Such progress meant inevitably the death of many weak and scandalous schools; by 1917 the roster of medical schools showed 96 names, of which 29 were integral parts of State universities. Proprietary, profiteering schools clearly could not live when the amount spent annually on each student in 82 schools for which an estimate was made in 1917 was $419, and the corresponding return from the student in fees was about $150, the fees ranging from $25 in Oklahoma to $275 in Columbia.

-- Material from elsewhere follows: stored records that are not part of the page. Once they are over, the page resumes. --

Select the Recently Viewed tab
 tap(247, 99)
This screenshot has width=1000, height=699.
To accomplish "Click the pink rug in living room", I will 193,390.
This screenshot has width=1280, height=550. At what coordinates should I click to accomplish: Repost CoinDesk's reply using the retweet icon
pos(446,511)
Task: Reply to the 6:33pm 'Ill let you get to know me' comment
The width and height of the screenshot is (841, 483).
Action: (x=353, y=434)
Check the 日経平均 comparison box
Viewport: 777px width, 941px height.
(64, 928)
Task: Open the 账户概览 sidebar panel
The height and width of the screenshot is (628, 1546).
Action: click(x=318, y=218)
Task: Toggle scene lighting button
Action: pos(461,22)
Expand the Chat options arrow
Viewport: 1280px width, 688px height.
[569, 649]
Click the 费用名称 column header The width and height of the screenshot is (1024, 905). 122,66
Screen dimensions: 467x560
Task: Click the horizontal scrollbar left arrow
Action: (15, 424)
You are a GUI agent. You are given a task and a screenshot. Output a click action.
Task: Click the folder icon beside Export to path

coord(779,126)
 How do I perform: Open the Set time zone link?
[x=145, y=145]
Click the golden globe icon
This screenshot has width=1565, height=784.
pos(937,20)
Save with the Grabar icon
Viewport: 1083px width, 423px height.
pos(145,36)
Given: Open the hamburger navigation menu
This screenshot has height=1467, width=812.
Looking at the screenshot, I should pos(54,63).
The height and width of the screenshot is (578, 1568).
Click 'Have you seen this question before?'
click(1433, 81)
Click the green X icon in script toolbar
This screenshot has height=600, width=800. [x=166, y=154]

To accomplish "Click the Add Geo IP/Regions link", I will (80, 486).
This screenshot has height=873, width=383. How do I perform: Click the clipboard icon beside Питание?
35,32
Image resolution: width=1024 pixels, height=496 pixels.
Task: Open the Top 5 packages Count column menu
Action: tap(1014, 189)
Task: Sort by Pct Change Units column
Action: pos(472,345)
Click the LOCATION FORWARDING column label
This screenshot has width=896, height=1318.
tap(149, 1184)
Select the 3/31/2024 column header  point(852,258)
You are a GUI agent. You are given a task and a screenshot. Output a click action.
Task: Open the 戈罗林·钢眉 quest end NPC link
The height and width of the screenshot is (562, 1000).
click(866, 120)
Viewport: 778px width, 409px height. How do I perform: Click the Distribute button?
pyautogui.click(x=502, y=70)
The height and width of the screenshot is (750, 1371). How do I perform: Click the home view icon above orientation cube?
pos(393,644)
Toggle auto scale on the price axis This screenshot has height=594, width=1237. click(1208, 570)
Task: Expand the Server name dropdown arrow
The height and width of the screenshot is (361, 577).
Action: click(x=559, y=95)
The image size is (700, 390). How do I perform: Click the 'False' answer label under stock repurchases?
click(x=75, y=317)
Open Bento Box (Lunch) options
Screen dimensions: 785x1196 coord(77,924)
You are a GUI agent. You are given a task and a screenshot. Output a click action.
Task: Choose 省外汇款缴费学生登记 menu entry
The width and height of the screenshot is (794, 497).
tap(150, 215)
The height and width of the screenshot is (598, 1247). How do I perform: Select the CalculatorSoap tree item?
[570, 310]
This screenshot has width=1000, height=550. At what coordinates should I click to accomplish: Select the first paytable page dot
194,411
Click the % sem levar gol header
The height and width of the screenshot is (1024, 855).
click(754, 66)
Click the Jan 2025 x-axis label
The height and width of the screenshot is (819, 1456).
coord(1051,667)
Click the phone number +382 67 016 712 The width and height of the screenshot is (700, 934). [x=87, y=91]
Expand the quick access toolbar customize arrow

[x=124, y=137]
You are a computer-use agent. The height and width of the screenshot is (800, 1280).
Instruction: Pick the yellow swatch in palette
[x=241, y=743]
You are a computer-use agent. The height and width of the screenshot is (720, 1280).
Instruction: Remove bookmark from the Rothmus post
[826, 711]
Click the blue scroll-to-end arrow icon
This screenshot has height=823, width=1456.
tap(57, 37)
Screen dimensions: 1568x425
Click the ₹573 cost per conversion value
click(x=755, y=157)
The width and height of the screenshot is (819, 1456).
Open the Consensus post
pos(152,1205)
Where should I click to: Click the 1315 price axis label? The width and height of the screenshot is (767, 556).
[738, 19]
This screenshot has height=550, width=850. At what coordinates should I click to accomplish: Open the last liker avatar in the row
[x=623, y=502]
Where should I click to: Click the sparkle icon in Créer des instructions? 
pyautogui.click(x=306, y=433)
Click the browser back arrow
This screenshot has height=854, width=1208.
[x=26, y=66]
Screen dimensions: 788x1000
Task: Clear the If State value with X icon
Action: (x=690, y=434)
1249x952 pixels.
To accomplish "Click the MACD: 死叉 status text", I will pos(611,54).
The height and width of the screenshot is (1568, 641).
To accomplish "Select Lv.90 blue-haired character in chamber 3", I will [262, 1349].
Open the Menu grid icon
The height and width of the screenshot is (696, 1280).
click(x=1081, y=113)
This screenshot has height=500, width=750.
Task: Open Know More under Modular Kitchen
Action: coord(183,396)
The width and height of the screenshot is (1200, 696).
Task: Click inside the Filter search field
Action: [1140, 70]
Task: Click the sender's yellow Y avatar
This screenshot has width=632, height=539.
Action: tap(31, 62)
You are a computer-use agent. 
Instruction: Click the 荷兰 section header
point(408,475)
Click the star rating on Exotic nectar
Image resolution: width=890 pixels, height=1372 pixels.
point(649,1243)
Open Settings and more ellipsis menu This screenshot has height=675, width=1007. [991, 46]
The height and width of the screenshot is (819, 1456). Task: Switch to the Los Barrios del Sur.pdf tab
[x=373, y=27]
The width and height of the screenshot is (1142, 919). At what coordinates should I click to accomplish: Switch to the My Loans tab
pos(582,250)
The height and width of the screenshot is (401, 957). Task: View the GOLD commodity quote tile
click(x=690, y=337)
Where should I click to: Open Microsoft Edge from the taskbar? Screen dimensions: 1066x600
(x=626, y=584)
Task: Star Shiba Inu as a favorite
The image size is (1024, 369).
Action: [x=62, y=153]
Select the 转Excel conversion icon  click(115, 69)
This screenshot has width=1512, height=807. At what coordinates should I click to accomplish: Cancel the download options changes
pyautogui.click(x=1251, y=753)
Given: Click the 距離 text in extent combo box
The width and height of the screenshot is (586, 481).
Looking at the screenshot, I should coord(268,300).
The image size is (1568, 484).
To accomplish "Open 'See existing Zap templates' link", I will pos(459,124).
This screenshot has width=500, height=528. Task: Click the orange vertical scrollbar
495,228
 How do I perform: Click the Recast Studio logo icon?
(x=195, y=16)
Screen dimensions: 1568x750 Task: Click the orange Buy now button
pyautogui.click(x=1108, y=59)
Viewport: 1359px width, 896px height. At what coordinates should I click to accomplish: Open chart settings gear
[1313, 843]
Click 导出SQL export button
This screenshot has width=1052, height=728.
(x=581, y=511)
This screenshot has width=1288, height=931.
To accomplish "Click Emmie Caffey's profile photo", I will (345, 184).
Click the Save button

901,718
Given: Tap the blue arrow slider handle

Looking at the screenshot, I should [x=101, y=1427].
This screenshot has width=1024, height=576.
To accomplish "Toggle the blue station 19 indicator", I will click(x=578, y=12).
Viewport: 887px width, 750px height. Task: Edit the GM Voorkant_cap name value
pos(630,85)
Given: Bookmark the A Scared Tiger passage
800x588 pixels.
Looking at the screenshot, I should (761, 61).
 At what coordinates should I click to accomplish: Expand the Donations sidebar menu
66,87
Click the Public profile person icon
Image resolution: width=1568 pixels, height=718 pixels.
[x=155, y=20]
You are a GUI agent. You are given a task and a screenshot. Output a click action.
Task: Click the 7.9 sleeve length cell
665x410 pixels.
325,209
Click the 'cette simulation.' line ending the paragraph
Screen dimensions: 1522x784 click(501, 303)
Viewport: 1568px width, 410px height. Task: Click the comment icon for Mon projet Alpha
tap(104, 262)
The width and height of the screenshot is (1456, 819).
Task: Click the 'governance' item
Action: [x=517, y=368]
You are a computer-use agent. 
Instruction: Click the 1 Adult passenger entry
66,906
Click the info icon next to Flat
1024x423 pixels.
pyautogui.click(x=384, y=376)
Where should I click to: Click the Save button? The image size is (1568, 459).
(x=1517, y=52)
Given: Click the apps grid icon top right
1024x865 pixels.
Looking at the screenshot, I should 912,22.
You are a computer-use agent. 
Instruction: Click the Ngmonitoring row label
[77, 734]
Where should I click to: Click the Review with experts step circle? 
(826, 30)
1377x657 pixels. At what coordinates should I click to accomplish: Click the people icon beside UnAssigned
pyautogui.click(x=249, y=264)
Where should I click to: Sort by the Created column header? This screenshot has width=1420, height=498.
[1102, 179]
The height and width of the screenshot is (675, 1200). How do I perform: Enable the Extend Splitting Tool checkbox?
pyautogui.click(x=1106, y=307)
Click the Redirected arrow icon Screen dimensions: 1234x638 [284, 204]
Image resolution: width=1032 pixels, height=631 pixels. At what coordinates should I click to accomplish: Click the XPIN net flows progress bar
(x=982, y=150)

Out of 48 schools of dentistry only 12 are independent institutions. The dental curriculum covers three years of professional work. based upon four years of high school, and leads to the degree of doctor of dental surgery (D.D.S.). A movement to raise the course to four years, comparable with medicine, has attained considerable momentum with the cordial support of the leaders of the profession. Tuition fees range from $60 to $200, averaging about $150.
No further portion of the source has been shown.